2 to 8 show details of the sheet feeding device 14 and the intermittent drive device 76. FIG.
The paper feeding device 14 has a paper feeding device main body (not shown), and an intermittent driving device 76 is provided in the paper feeding device main body. The intermittent drive device 76 includes an intermittent drive device main body 78 (shown in FIG. 5). The intermittent drive device main body 78 includes a drive gear 80 that is an example of a drive gear and a tooth-missing gear that is an example of a tooth-missing gear. 82, a solenoid 84, and an urging spring 86 are provided.
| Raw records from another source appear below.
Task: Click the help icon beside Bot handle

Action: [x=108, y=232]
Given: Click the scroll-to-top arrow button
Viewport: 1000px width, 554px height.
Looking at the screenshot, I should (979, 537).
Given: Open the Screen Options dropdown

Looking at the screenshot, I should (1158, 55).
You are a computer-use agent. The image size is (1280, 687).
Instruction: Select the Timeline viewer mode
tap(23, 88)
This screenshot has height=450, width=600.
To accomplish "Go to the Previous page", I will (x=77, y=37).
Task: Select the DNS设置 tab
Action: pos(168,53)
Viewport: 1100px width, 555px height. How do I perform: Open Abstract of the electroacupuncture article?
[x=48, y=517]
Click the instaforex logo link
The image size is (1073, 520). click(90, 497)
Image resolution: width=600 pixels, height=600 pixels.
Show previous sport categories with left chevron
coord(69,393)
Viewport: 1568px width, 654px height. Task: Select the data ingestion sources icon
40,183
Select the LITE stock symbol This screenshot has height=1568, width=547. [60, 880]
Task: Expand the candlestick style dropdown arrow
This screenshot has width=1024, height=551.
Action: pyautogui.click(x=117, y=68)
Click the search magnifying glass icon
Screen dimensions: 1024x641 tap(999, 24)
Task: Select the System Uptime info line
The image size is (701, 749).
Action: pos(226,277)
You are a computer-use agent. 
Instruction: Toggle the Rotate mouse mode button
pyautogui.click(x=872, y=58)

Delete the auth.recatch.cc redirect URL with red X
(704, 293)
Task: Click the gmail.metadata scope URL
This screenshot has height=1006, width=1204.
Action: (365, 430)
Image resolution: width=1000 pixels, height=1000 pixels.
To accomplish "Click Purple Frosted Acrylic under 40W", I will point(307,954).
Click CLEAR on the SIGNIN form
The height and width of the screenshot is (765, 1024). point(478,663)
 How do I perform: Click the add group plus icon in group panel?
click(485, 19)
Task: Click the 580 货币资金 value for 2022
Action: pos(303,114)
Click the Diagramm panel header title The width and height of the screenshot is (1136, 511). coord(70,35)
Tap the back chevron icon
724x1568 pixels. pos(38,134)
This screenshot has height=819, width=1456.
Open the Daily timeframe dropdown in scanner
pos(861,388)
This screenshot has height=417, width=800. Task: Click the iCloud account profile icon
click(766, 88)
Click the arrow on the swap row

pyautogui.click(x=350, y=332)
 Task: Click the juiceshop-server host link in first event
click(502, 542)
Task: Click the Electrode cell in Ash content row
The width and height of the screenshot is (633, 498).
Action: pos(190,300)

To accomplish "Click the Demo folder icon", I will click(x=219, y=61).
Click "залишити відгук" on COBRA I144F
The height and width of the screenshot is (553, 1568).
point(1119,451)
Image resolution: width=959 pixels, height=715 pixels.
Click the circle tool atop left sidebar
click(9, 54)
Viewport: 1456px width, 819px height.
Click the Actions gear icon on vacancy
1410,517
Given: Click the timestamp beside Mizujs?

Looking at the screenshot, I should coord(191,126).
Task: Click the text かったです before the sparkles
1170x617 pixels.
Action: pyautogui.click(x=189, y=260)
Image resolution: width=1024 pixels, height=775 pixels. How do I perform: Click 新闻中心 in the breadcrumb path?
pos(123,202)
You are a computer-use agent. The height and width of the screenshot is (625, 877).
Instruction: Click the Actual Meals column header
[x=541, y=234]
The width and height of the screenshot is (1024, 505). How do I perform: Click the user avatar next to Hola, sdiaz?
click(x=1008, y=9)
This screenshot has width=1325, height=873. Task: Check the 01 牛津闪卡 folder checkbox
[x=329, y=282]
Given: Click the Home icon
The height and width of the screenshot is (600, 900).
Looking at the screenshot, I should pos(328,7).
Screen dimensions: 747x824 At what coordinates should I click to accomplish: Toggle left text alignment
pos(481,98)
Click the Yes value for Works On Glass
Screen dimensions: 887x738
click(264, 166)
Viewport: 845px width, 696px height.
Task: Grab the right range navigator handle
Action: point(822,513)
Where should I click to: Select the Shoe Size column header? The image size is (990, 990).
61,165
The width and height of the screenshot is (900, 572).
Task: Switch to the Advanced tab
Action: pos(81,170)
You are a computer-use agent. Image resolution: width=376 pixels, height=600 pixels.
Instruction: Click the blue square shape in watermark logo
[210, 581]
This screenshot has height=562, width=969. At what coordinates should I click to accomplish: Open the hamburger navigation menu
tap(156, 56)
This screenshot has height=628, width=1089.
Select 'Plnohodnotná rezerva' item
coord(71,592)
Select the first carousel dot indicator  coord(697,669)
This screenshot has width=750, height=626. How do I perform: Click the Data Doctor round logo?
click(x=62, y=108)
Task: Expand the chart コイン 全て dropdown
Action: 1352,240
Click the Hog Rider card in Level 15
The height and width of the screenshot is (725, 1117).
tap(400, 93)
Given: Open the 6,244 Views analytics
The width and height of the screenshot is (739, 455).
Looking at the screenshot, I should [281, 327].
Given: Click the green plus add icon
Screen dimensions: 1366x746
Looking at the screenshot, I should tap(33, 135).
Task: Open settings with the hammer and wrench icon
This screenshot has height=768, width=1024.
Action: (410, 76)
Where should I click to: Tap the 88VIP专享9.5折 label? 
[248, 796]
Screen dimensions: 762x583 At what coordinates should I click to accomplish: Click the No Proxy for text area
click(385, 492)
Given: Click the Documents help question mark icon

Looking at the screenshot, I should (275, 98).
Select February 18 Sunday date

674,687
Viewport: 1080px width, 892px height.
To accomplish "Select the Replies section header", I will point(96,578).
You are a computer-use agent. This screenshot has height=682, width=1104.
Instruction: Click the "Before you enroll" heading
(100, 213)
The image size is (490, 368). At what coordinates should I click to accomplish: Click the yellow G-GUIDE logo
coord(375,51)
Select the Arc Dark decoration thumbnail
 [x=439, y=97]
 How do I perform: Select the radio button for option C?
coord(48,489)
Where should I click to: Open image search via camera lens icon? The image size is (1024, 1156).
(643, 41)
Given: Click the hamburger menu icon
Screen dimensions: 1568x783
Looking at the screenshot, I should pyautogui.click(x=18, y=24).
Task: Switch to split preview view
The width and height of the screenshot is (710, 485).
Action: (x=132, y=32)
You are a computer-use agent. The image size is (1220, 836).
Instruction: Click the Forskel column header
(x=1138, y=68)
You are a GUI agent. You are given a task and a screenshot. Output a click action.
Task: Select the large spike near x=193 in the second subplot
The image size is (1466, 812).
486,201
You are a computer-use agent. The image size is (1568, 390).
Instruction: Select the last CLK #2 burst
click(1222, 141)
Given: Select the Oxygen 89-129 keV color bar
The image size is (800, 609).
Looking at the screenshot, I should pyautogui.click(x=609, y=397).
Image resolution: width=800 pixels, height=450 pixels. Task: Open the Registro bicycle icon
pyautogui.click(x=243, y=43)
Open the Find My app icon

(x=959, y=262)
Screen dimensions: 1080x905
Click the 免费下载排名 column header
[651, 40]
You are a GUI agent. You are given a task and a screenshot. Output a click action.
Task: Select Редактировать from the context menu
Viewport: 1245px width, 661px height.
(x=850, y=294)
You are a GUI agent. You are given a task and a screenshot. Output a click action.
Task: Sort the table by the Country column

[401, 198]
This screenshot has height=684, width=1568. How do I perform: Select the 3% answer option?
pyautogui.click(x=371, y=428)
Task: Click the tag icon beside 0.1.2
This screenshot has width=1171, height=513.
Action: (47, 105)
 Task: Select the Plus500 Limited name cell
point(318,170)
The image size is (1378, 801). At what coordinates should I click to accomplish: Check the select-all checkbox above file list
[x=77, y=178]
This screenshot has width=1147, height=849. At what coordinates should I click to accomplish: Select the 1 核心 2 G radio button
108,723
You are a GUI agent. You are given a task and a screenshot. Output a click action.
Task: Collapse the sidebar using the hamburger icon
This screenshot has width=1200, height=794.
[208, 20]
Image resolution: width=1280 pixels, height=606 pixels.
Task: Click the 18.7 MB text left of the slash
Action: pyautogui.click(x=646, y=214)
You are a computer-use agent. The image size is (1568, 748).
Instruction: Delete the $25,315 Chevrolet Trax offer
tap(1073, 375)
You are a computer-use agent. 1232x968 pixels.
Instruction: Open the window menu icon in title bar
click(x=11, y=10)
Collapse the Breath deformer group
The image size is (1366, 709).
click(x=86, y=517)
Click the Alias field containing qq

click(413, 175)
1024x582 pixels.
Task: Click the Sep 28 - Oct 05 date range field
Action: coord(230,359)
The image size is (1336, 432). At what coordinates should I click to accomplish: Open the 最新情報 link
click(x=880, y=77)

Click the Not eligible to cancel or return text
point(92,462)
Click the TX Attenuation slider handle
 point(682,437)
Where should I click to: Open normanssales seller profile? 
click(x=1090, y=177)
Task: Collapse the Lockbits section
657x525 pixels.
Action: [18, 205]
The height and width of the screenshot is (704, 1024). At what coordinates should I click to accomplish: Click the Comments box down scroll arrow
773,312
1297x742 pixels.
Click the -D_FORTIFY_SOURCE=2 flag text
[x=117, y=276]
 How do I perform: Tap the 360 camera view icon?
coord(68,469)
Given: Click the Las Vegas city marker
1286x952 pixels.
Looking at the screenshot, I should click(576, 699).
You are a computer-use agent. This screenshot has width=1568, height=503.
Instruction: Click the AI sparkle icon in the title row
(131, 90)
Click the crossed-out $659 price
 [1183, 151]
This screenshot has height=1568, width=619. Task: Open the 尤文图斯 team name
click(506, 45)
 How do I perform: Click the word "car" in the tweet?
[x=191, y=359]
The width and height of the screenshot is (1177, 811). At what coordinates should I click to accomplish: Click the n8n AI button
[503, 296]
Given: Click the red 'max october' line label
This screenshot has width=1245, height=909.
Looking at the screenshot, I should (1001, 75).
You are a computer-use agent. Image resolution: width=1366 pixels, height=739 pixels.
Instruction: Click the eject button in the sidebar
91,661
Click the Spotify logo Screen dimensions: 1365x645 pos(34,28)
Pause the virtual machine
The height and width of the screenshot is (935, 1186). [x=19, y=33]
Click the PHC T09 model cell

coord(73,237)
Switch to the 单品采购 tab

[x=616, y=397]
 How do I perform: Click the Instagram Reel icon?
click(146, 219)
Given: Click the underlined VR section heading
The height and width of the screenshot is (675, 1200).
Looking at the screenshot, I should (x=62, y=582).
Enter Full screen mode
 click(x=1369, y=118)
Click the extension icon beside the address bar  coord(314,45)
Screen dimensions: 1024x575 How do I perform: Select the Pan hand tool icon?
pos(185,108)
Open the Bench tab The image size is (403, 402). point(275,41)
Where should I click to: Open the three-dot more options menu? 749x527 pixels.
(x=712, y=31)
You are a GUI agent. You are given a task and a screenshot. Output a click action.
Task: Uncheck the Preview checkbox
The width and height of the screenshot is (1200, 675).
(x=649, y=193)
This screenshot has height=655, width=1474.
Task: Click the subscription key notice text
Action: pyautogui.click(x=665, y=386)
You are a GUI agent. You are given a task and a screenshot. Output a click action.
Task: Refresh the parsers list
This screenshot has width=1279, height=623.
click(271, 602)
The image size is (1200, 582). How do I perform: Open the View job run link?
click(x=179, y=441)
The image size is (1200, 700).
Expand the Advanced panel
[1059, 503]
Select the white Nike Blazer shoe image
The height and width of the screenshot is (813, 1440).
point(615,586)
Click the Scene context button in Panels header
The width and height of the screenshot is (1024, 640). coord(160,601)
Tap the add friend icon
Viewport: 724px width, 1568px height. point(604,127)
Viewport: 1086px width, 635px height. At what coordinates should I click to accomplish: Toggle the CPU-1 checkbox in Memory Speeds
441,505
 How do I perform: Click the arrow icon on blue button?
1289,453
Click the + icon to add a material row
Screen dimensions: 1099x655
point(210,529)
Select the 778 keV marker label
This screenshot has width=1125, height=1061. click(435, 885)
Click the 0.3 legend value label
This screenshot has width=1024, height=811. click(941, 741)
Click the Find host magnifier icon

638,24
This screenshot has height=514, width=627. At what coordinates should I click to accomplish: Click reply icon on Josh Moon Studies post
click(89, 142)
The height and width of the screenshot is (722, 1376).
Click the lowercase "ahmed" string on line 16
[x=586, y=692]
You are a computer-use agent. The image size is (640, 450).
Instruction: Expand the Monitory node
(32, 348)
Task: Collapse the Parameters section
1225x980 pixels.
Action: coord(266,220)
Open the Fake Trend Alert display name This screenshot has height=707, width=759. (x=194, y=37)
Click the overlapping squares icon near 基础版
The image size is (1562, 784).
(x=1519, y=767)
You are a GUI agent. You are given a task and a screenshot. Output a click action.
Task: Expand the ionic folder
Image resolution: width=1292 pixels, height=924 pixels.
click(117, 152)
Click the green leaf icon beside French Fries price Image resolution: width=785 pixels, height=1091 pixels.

  As shown in FIGS. 3 to 5, the tooth-missing gear 82 is fixed to a rotating shaft 88 (shown in FIG. 5) that is rotatably provided on the intermittent drive device main body 78, and has a predetermined pitch on the outer periphery. A tooth portion 82a in which a plurality of teeth are formed and a tooth missing portion 82b in which a portion of the tooth is not provided (a portion of the tooth is missing) are formed. In addition, a cylindrical boss portion 90 protruding in the axial direction (tooth width direction) is formed integrally with the tooth missing gear 82 in the tooth missing gear 82. The boss portion 90 (shown in FIG. 4) is formed with a sliding surface 90a on which a movable piece 98 of a solenoid 84 described later slides. A part of the sliding surface 90a is provided with a locking part 90b. The engagement of the locking part 90b and the movable piece 98 of the solenoid 84 restricts the rotation of the chipped gear 82. It is like that. In addition, the above-described paper feed roll 20 is fixed to the rotary shaft 88, and the paper feed roll 20 (shown in FIG. 2) rotates as the toothless gear 82 rotates.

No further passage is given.